● **WHAT YOU SHOULD DO**:
Return, from the data that follows, each line that holds the word "pour".

(Saved entries)
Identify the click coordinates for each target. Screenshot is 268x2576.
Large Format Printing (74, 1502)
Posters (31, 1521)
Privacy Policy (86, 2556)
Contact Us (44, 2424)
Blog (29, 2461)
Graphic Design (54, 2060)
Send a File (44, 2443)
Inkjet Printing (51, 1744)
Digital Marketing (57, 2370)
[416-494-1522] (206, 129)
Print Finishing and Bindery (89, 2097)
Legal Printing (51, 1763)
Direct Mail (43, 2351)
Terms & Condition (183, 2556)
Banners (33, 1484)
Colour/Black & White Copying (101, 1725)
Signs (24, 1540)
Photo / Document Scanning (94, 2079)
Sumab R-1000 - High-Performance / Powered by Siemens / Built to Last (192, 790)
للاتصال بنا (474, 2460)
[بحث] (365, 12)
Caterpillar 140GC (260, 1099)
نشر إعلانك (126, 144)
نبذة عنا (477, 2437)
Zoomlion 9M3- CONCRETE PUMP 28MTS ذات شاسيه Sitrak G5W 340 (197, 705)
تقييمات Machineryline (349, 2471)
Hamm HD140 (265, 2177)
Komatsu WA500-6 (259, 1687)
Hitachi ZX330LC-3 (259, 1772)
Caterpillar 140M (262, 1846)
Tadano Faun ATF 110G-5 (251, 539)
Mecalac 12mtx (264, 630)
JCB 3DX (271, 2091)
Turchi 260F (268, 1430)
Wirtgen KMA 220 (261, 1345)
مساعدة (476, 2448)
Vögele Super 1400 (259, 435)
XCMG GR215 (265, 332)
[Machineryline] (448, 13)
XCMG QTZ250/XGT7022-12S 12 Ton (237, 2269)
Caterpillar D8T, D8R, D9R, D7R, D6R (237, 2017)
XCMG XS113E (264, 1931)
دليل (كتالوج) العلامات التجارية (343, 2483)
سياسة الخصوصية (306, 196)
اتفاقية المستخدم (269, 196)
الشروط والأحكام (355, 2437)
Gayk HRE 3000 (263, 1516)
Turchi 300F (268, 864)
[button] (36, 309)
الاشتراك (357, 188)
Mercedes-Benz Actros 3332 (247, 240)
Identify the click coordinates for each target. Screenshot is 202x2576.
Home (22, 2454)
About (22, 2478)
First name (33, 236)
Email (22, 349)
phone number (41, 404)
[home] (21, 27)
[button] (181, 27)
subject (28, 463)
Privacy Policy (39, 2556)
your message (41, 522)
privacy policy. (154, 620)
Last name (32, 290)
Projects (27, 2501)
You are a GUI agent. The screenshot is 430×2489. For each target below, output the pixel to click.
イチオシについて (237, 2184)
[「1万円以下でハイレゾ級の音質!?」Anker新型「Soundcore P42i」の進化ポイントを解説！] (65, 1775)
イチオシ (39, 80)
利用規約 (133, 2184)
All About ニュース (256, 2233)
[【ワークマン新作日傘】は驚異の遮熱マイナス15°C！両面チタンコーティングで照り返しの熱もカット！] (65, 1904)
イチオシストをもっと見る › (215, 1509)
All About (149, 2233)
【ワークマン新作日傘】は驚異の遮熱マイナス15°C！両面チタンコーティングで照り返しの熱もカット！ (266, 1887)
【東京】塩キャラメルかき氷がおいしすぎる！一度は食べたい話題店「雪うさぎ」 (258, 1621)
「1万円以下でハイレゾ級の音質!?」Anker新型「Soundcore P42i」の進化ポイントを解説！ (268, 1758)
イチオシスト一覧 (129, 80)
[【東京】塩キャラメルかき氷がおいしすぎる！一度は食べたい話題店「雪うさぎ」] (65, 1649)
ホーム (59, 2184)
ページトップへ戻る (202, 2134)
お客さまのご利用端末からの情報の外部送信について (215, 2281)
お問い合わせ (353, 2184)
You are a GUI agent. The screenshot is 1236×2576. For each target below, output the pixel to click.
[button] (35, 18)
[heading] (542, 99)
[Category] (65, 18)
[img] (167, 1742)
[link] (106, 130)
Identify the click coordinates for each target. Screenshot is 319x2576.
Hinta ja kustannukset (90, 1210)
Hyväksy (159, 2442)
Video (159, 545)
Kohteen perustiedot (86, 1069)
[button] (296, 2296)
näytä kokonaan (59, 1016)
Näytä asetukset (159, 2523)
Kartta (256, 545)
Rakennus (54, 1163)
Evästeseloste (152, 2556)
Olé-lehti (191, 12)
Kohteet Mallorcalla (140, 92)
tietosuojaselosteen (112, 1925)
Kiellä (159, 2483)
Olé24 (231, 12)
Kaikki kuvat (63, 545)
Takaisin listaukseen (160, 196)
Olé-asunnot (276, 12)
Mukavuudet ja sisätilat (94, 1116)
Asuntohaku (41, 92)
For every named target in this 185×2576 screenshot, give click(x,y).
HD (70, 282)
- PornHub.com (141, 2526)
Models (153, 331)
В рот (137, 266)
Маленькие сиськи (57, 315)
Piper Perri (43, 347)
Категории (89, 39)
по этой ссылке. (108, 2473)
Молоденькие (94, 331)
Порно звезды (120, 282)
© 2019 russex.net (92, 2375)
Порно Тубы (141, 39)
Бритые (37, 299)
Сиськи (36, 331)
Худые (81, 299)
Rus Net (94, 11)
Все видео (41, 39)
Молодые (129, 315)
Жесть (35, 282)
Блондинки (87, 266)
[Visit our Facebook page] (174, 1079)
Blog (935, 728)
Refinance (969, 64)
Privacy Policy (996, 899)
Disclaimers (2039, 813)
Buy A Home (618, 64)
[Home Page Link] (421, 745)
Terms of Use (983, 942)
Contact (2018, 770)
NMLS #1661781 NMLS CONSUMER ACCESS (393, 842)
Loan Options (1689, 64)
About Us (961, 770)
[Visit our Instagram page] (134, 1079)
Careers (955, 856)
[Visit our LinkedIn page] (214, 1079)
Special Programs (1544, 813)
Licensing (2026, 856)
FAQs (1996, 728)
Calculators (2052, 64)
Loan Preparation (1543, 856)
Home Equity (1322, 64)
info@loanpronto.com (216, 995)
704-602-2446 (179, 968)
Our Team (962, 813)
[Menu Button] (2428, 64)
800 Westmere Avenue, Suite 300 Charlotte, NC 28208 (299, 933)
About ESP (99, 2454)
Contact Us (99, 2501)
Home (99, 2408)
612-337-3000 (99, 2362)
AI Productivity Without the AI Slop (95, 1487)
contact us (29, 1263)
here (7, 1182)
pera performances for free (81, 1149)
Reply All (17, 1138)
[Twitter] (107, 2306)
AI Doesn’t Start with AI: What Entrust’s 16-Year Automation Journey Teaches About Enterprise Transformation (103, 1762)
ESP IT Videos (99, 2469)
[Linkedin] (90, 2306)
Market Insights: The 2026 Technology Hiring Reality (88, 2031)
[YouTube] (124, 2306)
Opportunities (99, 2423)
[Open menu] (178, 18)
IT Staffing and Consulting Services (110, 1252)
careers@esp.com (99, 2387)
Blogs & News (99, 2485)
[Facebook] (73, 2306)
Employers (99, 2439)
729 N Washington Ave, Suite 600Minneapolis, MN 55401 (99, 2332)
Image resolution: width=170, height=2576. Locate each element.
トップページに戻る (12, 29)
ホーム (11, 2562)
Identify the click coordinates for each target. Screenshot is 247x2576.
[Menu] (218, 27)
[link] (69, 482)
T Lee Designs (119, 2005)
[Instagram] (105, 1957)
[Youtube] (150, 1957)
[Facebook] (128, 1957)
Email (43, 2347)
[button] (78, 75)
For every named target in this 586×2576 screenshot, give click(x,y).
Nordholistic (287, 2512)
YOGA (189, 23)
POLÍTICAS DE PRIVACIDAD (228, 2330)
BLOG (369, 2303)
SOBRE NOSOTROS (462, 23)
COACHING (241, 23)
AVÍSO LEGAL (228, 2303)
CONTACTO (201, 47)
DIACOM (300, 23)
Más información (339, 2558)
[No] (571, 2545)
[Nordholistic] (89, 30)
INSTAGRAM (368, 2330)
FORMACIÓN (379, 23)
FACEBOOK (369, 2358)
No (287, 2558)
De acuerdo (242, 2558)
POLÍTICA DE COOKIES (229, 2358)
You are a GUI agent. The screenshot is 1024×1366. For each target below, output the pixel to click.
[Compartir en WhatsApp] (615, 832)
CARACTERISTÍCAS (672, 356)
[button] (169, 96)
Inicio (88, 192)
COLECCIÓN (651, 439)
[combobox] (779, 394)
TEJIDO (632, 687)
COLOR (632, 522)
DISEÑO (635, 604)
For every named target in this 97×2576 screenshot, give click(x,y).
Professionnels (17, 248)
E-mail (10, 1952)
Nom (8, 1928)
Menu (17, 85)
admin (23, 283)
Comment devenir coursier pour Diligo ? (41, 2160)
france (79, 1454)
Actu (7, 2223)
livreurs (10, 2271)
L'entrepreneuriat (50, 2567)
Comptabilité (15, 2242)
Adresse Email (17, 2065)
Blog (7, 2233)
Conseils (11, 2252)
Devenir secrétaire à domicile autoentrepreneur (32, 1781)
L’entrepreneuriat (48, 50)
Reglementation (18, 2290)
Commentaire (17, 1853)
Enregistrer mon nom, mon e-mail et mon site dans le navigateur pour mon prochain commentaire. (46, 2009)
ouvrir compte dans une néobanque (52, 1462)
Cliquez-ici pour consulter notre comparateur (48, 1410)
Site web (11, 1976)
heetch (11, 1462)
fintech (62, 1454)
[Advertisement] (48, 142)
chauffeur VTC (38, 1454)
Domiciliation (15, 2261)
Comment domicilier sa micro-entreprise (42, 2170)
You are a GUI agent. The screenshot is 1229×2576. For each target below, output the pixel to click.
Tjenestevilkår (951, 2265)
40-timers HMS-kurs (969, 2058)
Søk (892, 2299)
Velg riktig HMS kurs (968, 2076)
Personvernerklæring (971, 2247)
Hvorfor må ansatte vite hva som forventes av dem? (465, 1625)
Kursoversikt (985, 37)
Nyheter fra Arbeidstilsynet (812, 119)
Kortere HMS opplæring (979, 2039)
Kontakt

● **ANSWER SECTION**:
Comment devenir coursier pour Diligo ? (41, 2160)
Enregistrer mon nom, mon e-mail et mon site dans le navigateur pour mon prochain commentaire. (46, 2009)
Cliquez-ici pour consulter notre comparateur (48, 1410)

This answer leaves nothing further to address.